- Exercise goal -
Pull out every line below that holds the word "computer".

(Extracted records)

================================

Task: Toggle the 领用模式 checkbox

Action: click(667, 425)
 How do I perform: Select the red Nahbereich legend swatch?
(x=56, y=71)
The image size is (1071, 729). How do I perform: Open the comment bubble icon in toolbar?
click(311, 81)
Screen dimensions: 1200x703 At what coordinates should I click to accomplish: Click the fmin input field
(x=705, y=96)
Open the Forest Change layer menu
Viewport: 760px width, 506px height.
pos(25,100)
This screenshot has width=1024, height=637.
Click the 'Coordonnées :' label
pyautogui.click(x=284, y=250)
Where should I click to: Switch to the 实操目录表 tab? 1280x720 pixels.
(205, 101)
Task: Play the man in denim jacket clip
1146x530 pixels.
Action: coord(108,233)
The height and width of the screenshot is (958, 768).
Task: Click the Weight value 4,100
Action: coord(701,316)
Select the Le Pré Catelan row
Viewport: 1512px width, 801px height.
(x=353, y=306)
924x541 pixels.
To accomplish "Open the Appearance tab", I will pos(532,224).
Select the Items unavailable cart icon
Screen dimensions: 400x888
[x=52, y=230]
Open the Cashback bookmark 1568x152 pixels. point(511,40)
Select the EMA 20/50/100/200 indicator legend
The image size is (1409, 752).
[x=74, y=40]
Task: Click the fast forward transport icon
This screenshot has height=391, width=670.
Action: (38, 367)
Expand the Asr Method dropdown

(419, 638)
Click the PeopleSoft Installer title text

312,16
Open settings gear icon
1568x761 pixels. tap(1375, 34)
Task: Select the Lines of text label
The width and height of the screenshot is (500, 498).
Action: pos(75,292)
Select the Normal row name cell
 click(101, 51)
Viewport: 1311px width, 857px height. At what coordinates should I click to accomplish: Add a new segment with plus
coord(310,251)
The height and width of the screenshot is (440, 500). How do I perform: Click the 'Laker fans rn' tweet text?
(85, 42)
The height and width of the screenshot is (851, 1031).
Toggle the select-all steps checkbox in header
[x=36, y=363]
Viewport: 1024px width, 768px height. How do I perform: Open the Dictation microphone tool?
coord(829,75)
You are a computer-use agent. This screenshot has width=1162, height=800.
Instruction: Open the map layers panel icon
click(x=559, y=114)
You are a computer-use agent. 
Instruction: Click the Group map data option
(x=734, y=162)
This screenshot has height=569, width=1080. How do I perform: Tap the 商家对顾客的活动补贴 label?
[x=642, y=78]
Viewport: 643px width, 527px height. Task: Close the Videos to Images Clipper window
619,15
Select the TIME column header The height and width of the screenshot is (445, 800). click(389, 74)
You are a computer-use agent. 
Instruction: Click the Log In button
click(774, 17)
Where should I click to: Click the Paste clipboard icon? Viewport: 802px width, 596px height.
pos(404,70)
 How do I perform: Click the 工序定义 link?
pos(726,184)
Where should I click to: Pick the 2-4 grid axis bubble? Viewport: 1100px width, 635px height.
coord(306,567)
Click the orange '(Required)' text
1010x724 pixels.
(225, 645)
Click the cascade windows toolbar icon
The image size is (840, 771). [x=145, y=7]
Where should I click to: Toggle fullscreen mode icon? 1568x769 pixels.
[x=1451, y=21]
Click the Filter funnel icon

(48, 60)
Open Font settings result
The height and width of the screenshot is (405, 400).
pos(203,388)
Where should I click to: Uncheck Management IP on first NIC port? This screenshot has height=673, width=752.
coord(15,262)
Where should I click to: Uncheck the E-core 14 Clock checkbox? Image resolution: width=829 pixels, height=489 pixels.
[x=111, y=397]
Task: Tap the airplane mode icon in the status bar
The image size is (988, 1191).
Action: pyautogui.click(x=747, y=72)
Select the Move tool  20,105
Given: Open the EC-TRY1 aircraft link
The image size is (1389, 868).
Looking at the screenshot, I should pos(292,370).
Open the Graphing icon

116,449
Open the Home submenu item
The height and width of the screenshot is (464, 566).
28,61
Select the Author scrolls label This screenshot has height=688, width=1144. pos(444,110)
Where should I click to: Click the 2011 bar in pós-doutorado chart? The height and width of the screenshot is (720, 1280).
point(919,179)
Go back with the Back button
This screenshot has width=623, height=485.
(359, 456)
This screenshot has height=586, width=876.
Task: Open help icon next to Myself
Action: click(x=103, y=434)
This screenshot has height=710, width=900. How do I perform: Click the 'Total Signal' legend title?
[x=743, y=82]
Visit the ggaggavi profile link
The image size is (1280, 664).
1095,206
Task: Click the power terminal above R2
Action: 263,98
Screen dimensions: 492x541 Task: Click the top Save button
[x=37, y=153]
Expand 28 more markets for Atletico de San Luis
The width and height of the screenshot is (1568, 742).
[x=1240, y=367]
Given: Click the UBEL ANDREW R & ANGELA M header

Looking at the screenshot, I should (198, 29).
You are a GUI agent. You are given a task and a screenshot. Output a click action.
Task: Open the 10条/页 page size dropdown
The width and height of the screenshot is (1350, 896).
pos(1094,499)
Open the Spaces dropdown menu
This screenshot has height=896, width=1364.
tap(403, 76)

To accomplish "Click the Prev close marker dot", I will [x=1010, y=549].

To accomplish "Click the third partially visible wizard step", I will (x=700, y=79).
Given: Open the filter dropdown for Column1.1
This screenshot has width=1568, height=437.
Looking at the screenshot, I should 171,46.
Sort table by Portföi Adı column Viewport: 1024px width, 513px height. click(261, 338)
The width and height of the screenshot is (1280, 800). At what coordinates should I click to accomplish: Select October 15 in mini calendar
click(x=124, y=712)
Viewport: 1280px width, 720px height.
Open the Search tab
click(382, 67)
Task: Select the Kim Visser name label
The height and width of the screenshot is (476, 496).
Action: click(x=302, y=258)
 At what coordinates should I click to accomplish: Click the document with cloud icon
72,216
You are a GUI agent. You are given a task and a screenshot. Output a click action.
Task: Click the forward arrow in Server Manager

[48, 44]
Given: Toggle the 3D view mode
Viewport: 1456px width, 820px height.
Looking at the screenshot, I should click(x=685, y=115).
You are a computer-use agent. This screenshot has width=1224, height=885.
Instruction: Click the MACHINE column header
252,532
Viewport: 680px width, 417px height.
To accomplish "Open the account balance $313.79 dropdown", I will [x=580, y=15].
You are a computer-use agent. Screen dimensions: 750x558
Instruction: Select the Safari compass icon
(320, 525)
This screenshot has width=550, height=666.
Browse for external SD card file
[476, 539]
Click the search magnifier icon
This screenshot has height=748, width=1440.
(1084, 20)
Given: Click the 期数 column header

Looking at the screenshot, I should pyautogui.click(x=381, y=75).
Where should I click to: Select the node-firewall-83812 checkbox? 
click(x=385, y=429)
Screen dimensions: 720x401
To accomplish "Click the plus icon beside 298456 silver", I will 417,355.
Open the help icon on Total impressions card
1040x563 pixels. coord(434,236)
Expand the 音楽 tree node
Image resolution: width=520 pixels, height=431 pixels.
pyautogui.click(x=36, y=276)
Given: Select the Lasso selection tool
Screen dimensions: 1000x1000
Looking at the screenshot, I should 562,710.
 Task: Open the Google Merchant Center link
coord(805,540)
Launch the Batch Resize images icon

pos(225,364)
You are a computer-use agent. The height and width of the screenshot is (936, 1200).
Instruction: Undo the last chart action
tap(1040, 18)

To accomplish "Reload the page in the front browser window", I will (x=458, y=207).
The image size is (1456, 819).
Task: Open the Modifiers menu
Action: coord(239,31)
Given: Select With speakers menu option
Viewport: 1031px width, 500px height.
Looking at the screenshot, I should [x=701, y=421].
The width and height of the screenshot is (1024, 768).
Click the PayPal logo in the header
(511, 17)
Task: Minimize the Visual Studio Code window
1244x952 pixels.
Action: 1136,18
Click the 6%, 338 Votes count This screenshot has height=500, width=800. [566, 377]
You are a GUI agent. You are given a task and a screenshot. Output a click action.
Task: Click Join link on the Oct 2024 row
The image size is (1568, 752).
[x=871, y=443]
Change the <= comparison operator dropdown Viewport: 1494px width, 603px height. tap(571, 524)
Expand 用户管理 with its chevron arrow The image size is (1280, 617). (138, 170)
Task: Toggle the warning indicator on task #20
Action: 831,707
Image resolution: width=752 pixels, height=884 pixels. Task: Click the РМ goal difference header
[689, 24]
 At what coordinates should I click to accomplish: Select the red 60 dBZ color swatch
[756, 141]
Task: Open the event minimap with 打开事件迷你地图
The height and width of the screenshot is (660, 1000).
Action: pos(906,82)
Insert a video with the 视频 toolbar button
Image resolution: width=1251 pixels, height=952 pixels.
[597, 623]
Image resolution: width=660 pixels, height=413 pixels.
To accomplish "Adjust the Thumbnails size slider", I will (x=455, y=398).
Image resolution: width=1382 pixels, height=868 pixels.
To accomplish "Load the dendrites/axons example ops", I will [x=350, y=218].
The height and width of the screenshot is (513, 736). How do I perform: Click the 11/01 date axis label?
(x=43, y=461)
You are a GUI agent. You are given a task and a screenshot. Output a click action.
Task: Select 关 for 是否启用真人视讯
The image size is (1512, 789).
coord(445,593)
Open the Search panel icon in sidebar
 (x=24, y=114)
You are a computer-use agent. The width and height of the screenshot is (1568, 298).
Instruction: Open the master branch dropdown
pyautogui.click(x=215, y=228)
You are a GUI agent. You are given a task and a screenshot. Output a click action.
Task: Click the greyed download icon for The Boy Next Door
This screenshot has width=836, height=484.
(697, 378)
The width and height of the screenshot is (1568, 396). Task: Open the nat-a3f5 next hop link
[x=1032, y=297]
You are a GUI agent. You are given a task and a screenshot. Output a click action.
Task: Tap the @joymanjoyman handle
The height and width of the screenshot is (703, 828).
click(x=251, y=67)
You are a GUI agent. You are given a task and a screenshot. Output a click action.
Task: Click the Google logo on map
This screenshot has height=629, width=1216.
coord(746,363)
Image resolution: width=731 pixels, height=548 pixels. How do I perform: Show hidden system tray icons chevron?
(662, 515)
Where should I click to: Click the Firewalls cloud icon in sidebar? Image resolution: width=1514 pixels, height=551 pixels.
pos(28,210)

================================

- Expected output -
You are a computer-use agent. This screenshot has width=1162, height=800.
You are a computer-use agent. 
You are a computer-use agent. 
You are a computer-use agent. This screenshot has width=1224, height=885.
You are a computer-use agent. Screen dimensions: 750x558
You are a computer-use agent. The height and width of the screenshot is (936, 1200).
You are a computer-use agent. The width and height of the screenshot is (1568, 298).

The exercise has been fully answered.